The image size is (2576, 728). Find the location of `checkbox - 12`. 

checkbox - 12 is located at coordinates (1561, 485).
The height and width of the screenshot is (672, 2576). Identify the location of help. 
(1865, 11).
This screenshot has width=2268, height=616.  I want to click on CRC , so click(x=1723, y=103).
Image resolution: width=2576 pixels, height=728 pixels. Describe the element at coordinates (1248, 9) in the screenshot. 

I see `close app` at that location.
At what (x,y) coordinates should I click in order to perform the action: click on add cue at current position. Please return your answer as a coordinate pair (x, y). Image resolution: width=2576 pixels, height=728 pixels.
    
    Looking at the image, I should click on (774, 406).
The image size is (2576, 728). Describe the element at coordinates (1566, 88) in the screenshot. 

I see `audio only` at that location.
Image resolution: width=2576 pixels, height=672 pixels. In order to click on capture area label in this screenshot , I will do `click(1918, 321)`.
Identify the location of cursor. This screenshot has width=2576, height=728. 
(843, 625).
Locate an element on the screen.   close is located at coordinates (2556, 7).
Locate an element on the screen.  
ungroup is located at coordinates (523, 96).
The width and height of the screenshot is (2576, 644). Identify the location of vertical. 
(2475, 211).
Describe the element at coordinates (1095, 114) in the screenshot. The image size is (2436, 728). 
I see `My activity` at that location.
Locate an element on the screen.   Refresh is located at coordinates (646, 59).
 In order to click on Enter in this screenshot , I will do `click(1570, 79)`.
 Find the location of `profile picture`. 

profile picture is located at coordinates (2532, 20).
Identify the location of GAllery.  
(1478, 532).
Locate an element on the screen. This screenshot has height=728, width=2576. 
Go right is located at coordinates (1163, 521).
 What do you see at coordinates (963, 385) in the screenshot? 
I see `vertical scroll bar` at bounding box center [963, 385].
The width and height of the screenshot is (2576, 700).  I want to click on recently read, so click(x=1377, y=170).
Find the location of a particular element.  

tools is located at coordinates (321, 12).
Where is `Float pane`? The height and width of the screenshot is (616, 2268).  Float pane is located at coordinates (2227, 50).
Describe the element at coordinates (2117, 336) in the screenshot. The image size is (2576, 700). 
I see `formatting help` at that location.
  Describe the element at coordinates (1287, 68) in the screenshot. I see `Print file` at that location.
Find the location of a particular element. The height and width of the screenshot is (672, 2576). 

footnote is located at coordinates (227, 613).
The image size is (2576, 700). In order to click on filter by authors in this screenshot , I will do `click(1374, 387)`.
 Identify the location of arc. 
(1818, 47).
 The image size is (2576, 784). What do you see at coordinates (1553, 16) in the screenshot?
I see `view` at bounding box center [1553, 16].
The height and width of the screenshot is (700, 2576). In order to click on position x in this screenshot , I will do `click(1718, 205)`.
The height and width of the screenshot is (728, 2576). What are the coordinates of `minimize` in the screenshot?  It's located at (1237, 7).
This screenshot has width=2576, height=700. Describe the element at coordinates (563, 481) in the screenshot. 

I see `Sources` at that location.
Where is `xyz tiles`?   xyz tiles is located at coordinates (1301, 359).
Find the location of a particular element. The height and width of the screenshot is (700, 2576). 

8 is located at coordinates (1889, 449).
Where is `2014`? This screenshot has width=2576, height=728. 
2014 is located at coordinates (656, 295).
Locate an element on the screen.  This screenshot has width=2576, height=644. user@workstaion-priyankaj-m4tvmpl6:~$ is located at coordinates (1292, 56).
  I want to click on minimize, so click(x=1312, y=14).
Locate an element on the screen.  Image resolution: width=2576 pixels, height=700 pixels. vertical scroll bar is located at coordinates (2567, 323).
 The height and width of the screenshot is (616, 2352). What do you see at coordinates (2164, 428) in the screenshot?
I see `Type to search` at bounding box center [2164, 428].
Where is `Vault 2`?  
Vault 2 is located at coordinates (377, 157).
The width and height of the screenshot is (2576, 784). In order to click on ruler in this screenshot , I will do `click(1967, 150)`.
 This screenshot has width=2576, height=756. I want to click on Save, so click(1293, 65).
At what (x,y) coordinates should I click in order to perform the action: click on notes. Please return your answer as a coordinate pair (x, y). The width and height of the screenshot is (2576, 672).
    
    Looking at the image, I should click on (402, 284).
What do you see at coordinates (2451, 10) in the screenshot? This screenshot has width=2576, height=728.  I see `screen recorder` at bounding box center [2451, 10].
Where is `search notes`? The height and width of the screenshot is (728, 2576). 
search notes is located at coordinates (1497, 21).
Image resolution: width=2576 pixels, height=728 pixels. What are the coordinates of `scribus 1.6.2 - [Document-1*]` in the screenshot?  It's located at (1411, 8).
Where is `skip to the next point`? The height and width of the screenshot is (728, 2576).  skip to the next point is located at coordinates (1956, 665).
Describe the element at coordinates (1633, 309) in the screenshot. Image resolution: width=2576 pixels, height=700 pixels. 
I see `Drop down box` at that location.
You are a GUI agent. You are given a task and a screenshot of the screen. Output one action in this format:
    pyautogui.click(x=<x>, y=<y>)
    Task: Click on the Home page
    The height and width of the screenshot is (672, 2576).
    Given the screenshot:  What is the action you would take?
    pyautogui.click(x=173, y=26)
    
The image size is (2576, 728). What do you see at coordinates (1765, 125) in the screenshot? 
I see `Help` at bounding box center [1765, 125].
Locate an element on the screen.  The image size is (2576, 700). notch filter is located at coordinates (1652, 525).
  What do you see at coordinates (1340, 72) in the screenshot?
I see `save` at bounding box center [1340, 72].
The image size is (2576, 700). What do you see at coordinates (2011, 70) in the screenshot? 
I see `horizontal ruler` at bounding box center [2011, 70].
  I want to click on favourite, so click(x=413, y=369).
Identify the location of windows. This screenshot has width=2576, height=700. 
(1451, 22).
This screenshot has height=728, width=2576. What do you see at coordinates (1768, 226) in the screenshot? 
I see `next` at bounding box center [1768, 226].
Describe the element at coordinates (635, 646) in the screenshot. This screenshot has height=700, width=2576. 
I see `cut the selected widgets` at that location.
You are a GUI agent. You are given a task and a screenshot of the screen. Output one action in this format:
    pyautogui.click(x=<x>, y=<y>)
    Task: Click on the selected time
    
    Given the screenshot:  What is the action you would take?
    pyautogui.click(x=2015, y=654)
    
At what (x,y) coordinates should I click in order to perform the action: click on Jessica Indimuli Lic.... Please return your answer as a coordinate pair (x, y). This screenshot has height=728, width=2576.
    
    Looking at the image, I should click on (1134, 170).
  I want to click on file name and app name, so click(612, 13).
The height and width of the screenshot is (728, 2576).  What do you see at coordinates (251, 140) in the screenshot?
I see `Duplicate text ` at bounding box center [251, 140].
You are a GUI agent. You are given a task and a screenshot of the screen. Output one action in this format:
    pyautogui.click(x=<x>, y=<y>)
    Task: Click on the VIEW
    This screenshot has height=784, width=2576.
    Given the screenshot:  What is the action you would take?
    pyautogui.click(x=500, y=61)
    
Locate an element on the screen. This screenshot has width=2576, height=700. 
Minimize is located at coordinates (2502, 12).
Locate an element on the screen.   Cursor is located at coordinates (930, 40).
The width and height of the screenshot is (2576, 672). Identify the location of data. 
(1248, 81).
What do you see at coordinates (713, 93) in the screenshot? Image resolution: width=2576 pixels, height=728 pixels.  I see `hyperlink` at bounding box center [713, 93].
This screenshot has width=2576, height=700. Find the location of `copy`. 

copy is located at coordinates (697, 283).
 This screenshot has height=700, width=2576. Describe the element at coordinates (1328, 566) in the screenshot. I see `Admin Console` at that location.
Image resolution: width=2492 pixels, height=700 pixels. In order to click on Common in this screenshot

________________

PROBLEM DETAILS
Can you give the material above again, swapping every "Locate an element on the screen" for "Find an element on the screen" and leaving everything else unchanged?

TASK SOLUTION
The image size is (2576, 728). Find the location of `checkbox - 12`. 

checkbox - 12 is located at coordinates (1561, 485).
The height and width of the screenshot is (672, 2576). Identify the location of help. 
(1865, 11).
This screenshot has width=2268, height=616.  I want to click on CRC , so click(x=1723, y=103).
Image resolution: width=2576 pixels, height=728 pixels. Describe the element at coordinates (1248, 9) in the screenshot. 

I see `close app` at that location.
At what (x,y) coordinates should I click in order to perform the action: click on add cue at current position. Please return your answer as a coordinate pair (x, y). Image resolution: width=2576 pixels, height=728 pixels.
    
    Looking at the image, I should click on (774, 406).
The image size is (2576, 728). Describe the element at coordinates (1566, 88) in the screenshot. 

I see `audio only` at that location.
Image resolution: width=2576 pixels, height=672 pixels. In order to click on capture area label in this screenshot , I will do `click(1918, 321)`.
Identify the location of cursor. This screenshot has width=2576, height=728. 
(843, 625).
Find an element on the screen.   close is located at coordinates (2556, 7).
Find an element on the screen.  
ungroup is located at coordinates (523, 96).
The width and height of the screenshot is (2576, 644). Identify the location of vertical. 
(2475, 211).
Describe the element at coordinates (1095, 114) in the screenshot. The image size is (2436, 728). 
I see `My activity` at that location.
Find an element on the screen.   Refresh is located at coordinates (646, 59).
 In order to click on Enter in this screenshot , I will do `click(1570, 79)`.
 Find the location of `profile picture`. 

profile picture is located at coordinates (2532, 20).
Identify the location of GAllery.  
(1478, 532).
Find an element on the screen. This screenshot has height=728, width=2576. 
Go right is located at coordinates (1163, 521).
 What do you see at coordinates (963, 385) in the screenshot? 
I see `vertical scroll bar` at bounding box center [963, 385].
The width and height of the screenshot is (2576, 700).  I want to click on recently read, so click(x=1377, y=170).
Find the location of a particular element.  

tools is located at coordinates (321, 12).
Where is `Float pane`? The height and width of the screenshot is (616, 2268).  Float pane is located at coordinates (2227, 50).
Describe the element at coordinates (2117, 336) in the screenshot. The image size is (2576, 700). 
I see `formatting help` at that location.
  Describe the element at coordinates (1287, 68) in the screenshot. I see `Print file` at that location.
Find the location of a particular element. The height and width of the screenshot is (672, 2576). 

footnote is located at coordinates (227, 613).
The image size is (2576, 700). In order to click on filter by authors in this screenshot , I will do `click(1374, 387)`.
 Identify the location of arc. 
(1818, 47).
 The image size is (2576, 784). What do you see at coordinates (1553, 16) in the screenshot?
I see `view` at bounding box center [1553, 16].
The height and width of the screenshot is (700, 2576). In order to click on position x in this screenshot , I will do `click(1718, 205)`.
The height and width of the screenshot is (728, 2576). What are the coordinates of `minimize` in the screenshot?  It's located at (1237, 7).
This screenshot has width=2576, height=700. Describe the element at coordinates (563, 481) in the screenshot. 

I see `Sources` at that location.
Where is `xyz tiles`?   xyz tiles is located at coordinates (1301, 359).
Find the location of a particular element. The height and width of the screenshot is (700, 2576). 

8 is located at coordinates (1889, 449).
Where is `2014`? This screenshot has width=2576, height=728. 
2014 is located at coordinates (656, 295).
Find an element on the screen.  This screenshot has width=2576, height=644. user@workstaion-priyankaj-m4tvmpl6:~$ is located at coordinates (1292, 56).
  I want to click on minimize, so click(x=1312, y=14).
Find an element on the screen.  Image resolution: width=2576 pixels, height=700 pixels. vertical scroll bar is located at coordinates (2567, 323).
 The height and width of the screenshot is (616, 2352). What do you see at coordinates (2164, 428) in the screenshot?
I see `Type to search` at bounding box center [2164, 428].
Where is `Vault 2`?  
Vault 2 is located at coordinates (377, 157).
The width and height of the screenshot is (2576, 784). In order to click on ruler in this screenshot , I will do `click(1967, 150)`.
 This screenshot has width=2576, height=756. I want to click on Save, so click(1293, 65).
At what (x,y) coordinates should I click in order to perform the action: click on notes. Please return your answer as a coordinate pair (x, y). The width and height of the screenshot is (2576, 672).
    
    Looking at the image, I should click on (402, 284).
What do you see at coordinates (2451, 10) in the screenshot? This screenshot has width=2576, height=728.  I see `screen recorder` at bounding box center [2451, 10].
Where is `search notes`? The height and width of the screenshot is (728, 2576). 
search notes is located at coordinates (1497, 21).
Image resolution: width=2576 pixels, height=728 pixels. What are the coordinates of `scribus 1.6.2 - [Document-1*]` in the screenshot?  It's located at (1411, 8).
Where is `skip to the next point`? The height and width of the screenshot is (728, 2576).  skip to the next point is located at coordinates (1956, 665).
Describe the element at coordinates (1633, 309) in the screenshot. Image resolution: width=2576 pixels, height=700 pixels. 
I see `Drop down box` at that location.
You are a GUI agent. You are given a task and a screenshot of the screen. Output one action in this format:
    pyautogui.click(x=<x>, y=<y>)
    Task: Click on the Home page
    The height and width of the screenshot is (672, 2576).
    Given the screenshot:  What is the action you would take?
    pyautogui.click(x=173, y=26)
    
The image size is (2576, 728). What do you see at coordinates (1765, 125) in the screenshot? 
I see `Help` at bounding box center [1765, 125].
Find an element on the screen.  The image size is (2576, 700). notch filter is located at coordinates (1652, 525).
  What do you see at coordinates (1340, 72) in the screenshot?
I see `save` at bounding box center [1340, 72].
The image size is (2576, 700). What do you see at coordinates (2011, 70) in the screenshot? 
I see `horizontal ruler` at bounding box center [2011, 70].
  I want to click on favourite, so click(x=413, y=369).
Identify the location of windows. This screenshot has width=2576, height=700. 
(1451, 22).
This screenshot has height=728, width=2576. What do you see at coordinates (1768, 226) in the screenshot? 
I see `next` at bounding box center [1768, 226].
Describe the element at coordinates (635, 646) in the screenshot. This screenshot has height=700, width=2576. 
I see `cut the selected widgets` at that location.
You are a GUI agent. You are given a task and a screenshot of the screen. Output one action in this format:
    pyautogui.click(x=<x>, y=<y>)
    Task: Click on the selected time
    
    Given the screenshot:  What is the action you would take?
    pyautogui.click(x=2015, y=654)
    
At what (x,y) coordinates should I click in order to perform the action: click on Jessica Indimuli Lic.... Please return your answer as a coordinate pair (x, y). This screenshot has height=728, width=2576.
    
    Looking at the image, I should click on (1134, 170).
  I want to click on file name and app name, so click(612, 13).
The height and width of the screenshot is (728, 2576).  What do you see at coordinates (251, 140) in the screenshot?
I see `Duplicate text ` at bounding box center [251, 140].
You are a GUI agent. You are given a task and a screenshot of the screen. Output one action in this format:
    pyautogui.click(x=<x>, y=<y>)
    Task: Click on the VIEW
    This screenshot has height=784, width=2576.
    Given the screenshot:  What is the action you would take?
    pyautogui.click(x=500, y=61)
    
Find an element on the screen. This screenshot has width=2576, height=700. 
Minimize is located at coordinates (2502, 12).
Find an element on the screen.   Cursor is located at coordinates (930, 40).
The width and height of the screenshot is (2576, 672). Identify the location of data. 
(1248, 81).
What do you see at coordinates (713, 93) in the screenshot? Image resolution: width=2576 pixels, height=728 pixels.  I see `hyperlink` at bounding box center [713, 93].
This screenshot has width=2576, height=700. Find the location of `copy`. 

copy is located at coordinates (697, 283).
 This screenshot has height=700, width=2576. Describe the element at coordinates (1328, 566) in the screenshot. I see `Admin Console` at that location.
Image resolution: width=2492 pixels, height=700 pixels. In order to click on Common in this screenshot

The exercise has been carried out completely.